In this lesson, we use a bit of CSS and JavaScript to expand a menu on focus. This is important to ensure that if someone cannot use a mouse, they are still able to open the menu and see which link they are on.

Instructor: [00:00] Today, we have a navigation. When we hover over something with submenu items, it appears. The HTML is a nav, a UL, some list items, and then we have a UL with the class of submenu underneath this list item with the class of menu item.

[00:21] The problem here is when we want to focus to open that menu. If I use the tab key, tab, tab, you see that it does not show what we're tabbing to in the submenu. One might think we just need to add a pseudo-focus class here. Focus submenu.

[00:44] If you notice when we do that, it still doesn't work. This is because list items do not have a tab index and are inherently unfocusable. What I'm going to do is add a class to this item and then replace this focus pseudo-class with it.
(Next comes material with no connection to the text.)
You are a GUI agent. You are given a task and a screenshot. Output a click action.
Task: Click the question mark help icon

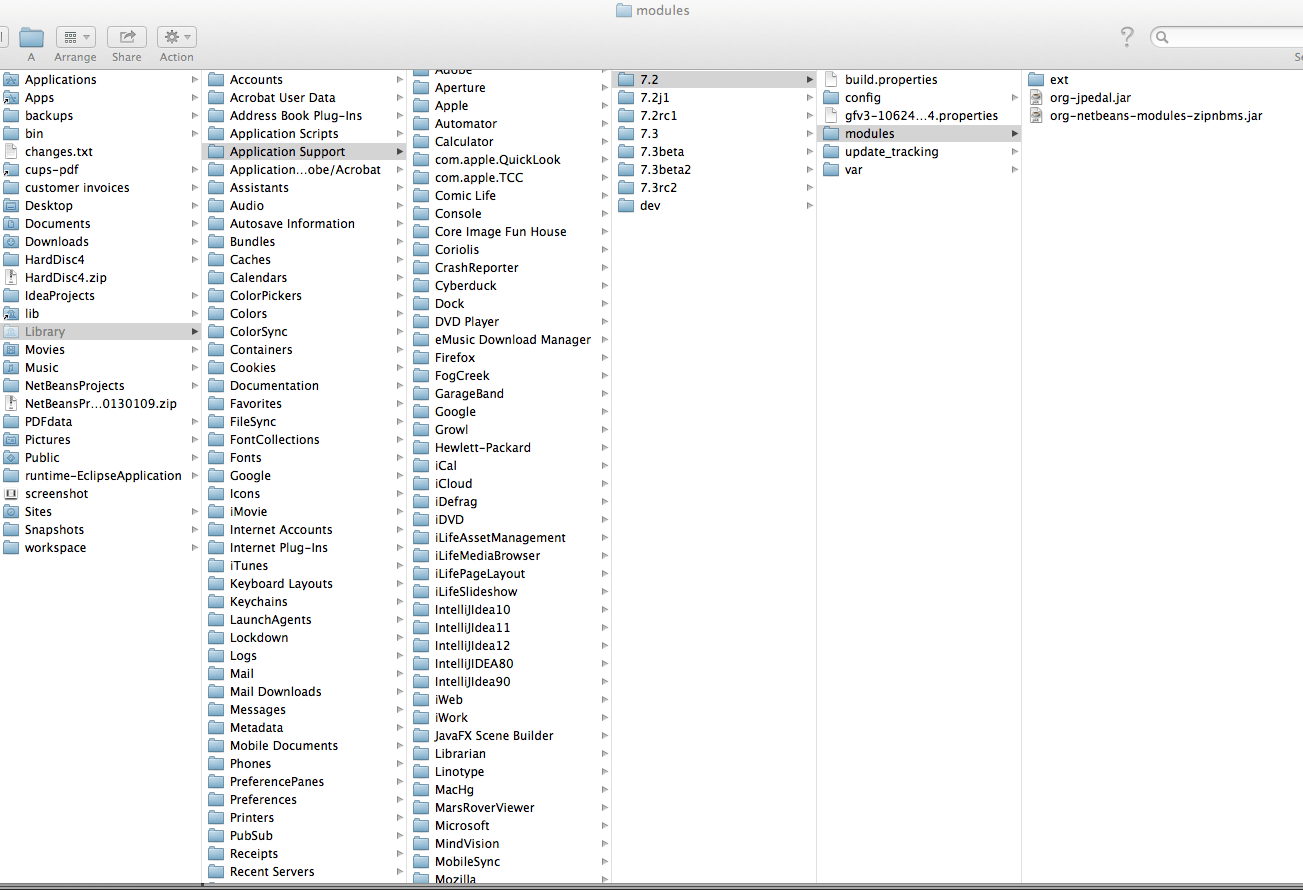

[00:59] Here in the JavaScript, we have tap menu links. Just to note, this is not the items, this is the link itself. We're grabbing all of these. We're going to take tap menu links. This is NodeList. I'm going to use for each. I'm going to take the call back and pass it a link. Let's just console.log the link. We are getting what expect.

[01:26] What we want to target is the parent, because remember the parent is the LI above it. Here, we're going to do parentElement. Refresh that again. We have those menu items. What we're going to do is on focus of this link, we are going to add a class to the parentElement.

[01:52] Link, let's comment this out. Link addEventListener. We're going to add a focus event. I'm going to create a pre-ES6 function because I want the context of this. Let's console.log this parentElement just to be sure. We got this menu item. We got this menu item. We got this menu item.

[02:28] What we're going to do is we're going to remove this console.log and add a class focus. Let's save that. Let's look at these elements. What should be happening is we should see the focus class get added to that. Great. We know it's working. All we need to do is we need to make sure instead of having a focus pseudo-class, we're going to have a focus class. If we refresh, it opens up.

[03:04] We can optimize this a little bit more. First, let's just check the console.log, link nextElementSibling and save that. Refresh. This now means that there is no submenu underneath it. We probably only want to add this focusEventListener if there is a nextElementSibling.